##### DATASET EXTRACT

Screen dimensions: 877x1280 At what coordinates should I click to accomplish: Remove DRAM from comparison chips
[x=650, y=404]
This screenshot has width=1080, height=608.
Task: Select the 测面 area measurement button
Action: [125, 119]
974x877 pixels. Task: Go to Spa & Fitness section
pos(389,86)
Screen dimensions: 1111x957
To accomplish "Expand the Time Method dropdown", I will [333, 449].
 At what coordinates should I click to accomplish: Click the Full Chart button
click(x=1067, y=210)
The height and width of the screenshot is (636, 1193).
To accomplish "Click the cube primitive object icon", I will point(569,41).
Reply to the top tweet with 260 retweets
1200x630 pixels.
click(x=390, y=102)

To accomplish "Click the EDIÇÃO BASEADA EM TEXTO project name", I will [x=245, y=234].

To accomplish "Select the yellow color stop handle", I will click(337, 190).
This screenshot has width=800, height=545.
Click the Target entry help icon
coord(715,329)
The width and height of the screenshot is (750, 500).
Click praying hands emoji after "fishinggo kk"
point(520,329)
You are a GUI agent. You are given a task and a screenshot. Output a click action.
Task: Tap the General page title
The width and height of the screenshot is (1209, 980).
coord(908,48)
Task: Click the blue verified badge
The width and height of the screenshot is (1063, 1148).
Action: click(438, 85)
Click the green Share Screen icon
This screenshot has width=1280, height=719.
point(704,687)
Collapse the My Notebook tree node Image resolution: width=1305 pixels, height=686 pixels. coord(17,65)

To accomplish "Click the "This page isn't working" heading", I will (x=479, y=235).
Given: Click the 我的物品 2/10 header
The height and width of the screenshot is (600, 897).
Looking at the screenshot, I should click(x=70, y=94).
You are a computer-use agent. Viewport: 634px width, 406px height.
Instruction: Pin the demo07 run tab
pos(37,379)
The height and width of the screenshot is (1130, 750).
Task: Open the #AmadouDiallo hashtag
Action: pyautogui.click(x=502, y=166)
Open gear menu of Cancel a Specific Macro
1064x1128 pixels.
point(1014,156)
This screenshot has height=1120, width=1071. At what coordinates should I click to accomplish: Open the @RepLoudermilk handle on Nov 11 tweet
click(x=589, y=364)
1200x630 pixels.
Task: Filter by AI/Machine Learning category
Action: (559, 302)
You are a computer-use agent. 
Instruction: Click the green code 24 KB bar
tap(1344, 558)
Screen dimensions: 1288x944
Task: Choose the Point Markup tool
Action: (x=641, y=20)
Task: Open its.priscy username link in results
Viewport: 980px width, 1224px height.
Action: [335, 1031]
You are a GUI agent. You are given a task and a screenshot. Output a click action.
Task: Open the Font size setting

##########

■ THE PROBLEM ■
When you answer, retype all of the material exactly as it appears above.

■ RESULT FOR THIS EXERCISE ■
Screen dimensions: 877x1280 At what coordinates should I click to accomplish: Remove DRAM from comparison chips
[x=650, y=404]
This screenshot has width=1080, height=608.
Task: Select the 测面 area measurement button
Action: [125, 119]
974x877 pixels. Task: Go to Spa & Fitness section
pos(389,86)
Screen dimensions: 1111x957
To accomplish "Expand the Time Method dropdown", I will [333, 449].
 At what coordinates should I click to accomplish: Click the Full Chart button
click(x=1067, y=210)
The height and width of the screenshot is (636, 1193).
To accomplish "Click the cube primitive object icon", I will point(569,41).
Reply to the top tweet with 260 retweets
1200x630 pixels.
click(x=390, y=102)

To accomplish "Click the EDIÇÃO BASEADA EM TEXTO project name", I will [x=245, y=234].

To accomplish "Select the yellow color stop handle", I will click(337, 190).
This screenshot has width=800, height=545.
Click the Target entry help icon
coord(715,329)
The width and height of the screenshot is (750, 500).
Click praying hands emoji after "fishinggo kk"
point(520,329)
You are a GUI agent. You are given a task and a screenshot. Output a click action.
Task: Tap the General page title
The width and height of the screenshot is (1209, 980).
coord(908,48)
Task: Click the blue verified badge
The width and height of the screenshot is (1063, 1148).
Action: click(438, 85)
Click the green Share Screen icon
This screenshot has width=1280, height=719.
point(704,687)
Collapse the My Notebook tree node Image resolution: width=1305 pixels, height=686 pixels. coord(17,65)

To accomplish "Click the "This page isn't working" heading", I will (x=479, y=235).
Given: Click the 我的物品 2/10 header
The height and width of the screenshot is (600, 897).
Looking at the screenshot, I should click(x=70, y=94).
You are a computer-use agent. Viewport: 634px width, 406px height.
Instruction: Pin the demo07 run tab
pos(37,379)
The height and width of the screenshot is (1130, 750).
Task: Open the #AmadouDiallo hashtag
Action: pyautogui.click(x=502, y=166)
Open gear menu of Cancel a Specific Macro
1064x1128 pixels.
point(1014,156)
This screenshot has height=1120, width=1071. At what coordinates should I click to accomplish: Open the @RepLoudermilk handle on Nov 11 tweet
click(x=589, y=364)
1200x630 pixels.
Task: Filter by AI/Machine Learning category
Action: (559, 302)
You are a computer-use agent. 
Instruction: Click the green code 24 KB bar
tap(1344, 558)
Screen dimensions: 1288x944
Task: Choose the Point Markup tool
Action: (x=641, y=20)
Task: Open its.priscy username link in results
Viewport: 980px width, 1224px height.
Action: [335, 1031]
You are a GUI agent. You are given a task and a screenshot. Output a click action.
Task: Open the Font size setting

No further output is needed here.